In the mid 1990s, the Food and Drug Administration (FDA) and Occupational Health and Safety Administration (OSHA) proposed policy changes that would influence the way that tobacco was regulated by the government. Specifically, the regulations would consider alcohol a drug and eliminate smoking in the workplace. Concerned that the regulations would lower their profits, the tobacco companies decided to take action.
However, the companies themselves had become so unpopular that they could not advocate directly to the public and to lawmakers in hopes of halting the changes. Instead, they created an opaque effort to stop regulations aimed at smoking by taking aim at the regulations themselves.
Course of Action
Launched in 1994, the “Get Government Off Our Backs” campaign was led by a public relations firm employed by tobacco giant RJ Reynolds. However, there was no mention of the tobacco company’s involvement in public materials about the campaign. The messaging of the campaign portrayed so-called “average Americans” complaining about the increasing role of government in their lives.

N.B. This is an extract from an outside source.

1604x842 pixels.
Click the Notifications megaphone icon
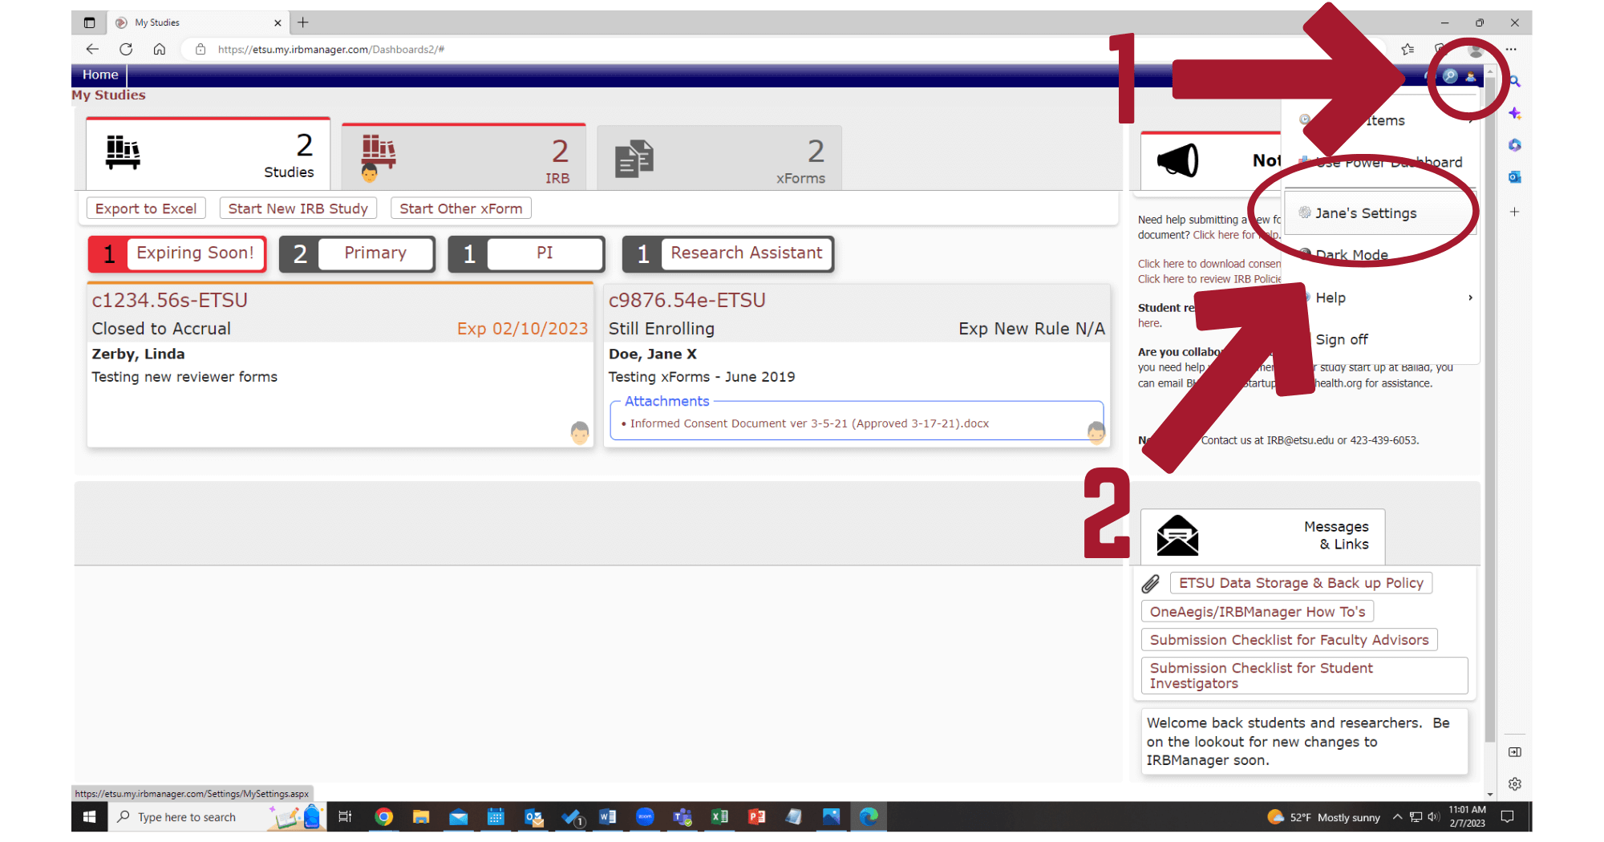click(1177, 160)
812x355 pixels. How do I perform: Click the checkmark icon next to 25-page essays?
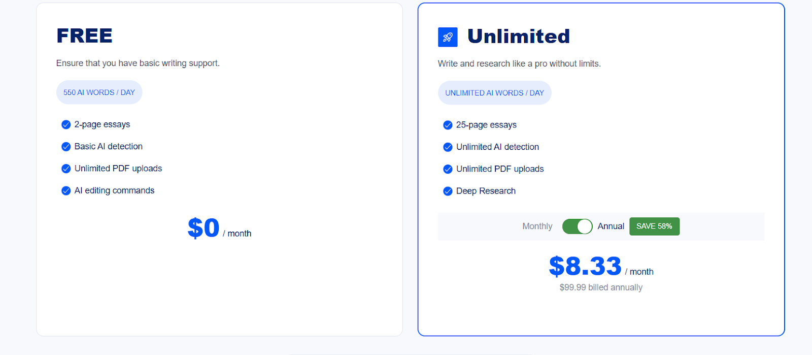(448, 125)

Of course, there were no “average Americans” involved in this campaign. As the campaign grew, it amassed a coalition of lobbying organizations in and outside of the tobacco industry. In fact, the group became so powerful – and its origins so nebulous – that organizations began proactively seeking to attach to the group in hopes of taking part in its share of media attention.
The PRSA Code of Ethics was revised in the 1960s specifically to address the problem of front groups such as Get Government Off Our Backs. Such groups, while often effective, are fundamentally dishonest in the way they represent their funding and intent. This violates the PRSA Code’s provision emphasizing the free flow of information and the professional value of honesty.

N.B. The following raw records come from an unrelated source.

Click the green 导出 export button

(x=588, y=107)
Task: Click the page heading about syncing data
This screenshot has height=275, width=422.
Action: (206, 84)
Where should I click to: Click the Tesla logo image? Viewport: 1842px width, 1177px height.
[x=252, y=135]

In addition, a public relations firm that undertakes an effort like this one runs the risk of harming the reputation of the public relations industry overall. Such underhanded efforts perpetuate the notion that public relations is an unethical, win-at-all-costs profession that cares only about achieving its clients’ results. This violates the code provision about enhancing the profession, which states that ethical behavior by public relations practitioners should benefit the overall reputation of the field.
Moral of the Story
Ultimately, the efforts of the Get Government Off Our Backs front group were successful, at least for the RJ Reynolds tobacco company: The FDA did not regulate tobacco as a drug, and OSHA did not act to outlaw smoking in workplaces. However, the stated success of the group’s efforts should not be obscured by the serious ethical considerations presented by the use of front groups and other opaque efforts that deny consumers the ability to make educated decisions based on available, truthful information.